Luckily, the professor had been in such a hurry before he left that he left the door to the lab ajar just a couple of inches, something I hadn't even noticed before, but at my diminished stature, it was now very obvious. At six millimeters tall, a door that is open a couple of inches would be a door with a width large enough for an elephant to go through, had the same distance been duplicated proportionately for a normal-sized man.

I ran outside into this brave new world of giants that was just waiting to be explored, where I would now try to live out a fugitive existence in an attempt to restore myself to my former stature. My closest family members lived over 100 miles away, so I had to find another plan. Who could I trust? My studies didn't leave much time for any kind of a relationship, and all my spare time and vacations were spent working for Professor Stiles in his lab, because I definitely didn't come from a rich family, and I needed all the money I could get.

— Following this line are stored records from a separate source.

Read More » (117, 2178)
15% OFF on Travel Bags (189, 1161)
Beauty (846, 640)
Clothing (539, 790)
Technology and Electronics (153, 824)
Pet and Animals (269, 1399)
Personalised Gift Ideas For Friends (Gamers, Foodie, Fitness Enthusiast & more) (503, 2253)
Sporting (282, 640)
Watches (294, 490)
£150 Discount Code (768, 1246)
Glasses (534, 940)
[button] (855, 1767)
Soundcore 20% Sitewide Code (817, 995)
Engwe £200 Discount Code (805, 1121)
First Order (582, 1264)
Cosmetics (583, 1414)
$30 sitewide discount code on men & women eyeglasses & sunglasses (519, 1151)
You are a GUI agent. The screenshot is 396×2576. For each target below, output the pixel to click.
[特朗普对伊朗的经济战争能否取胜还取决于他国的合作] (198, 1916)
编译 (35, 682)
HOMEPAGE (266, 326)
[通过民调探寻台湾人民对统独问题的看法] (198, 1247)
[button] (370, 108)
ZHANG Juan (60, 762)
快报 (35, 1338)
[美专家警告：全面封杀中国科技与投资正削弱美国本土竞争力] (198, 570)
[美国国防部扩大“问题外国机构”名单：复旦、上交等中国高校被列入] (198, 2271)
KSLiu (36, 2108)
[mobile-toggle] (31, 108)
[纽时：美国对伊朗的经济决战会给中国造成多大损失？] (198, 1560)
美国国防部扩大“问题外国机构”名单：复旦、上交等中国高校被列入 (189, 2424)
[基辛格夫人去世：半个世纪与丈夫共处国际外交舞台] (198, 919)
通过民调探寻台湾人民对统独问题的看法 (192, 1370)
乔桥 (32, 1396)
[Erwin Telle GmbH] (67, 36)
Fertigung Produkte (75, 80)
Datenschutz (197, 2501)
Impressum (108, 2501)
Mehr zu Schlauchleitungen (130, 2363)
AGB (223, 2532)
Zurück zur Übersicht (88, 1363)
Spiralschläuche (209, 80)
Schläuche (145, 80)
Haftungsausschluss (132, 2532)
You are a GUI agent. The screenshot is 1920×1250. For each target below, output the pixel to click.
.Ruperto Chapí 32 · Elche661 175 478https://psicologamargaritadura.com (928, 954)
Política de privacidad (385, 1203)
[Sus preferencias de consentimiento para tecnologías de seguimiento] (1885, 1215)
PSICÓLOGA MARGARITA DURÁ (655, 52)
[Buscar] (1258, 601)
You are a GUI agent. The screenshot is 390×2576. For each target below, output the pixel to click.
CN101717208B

There was one possibility, a seventeen-year-old chick named Jessica. She was in love with me. She was basically the only one I could trust besides the professor. The only problem was, she lived about ten miles away. So I made my decision, to set off on a quest to find Jessica, come Hell or high water, and damn the consequences!

Good or bad, I was willing to accept the risks, whatever they may be, as a six millimeter man!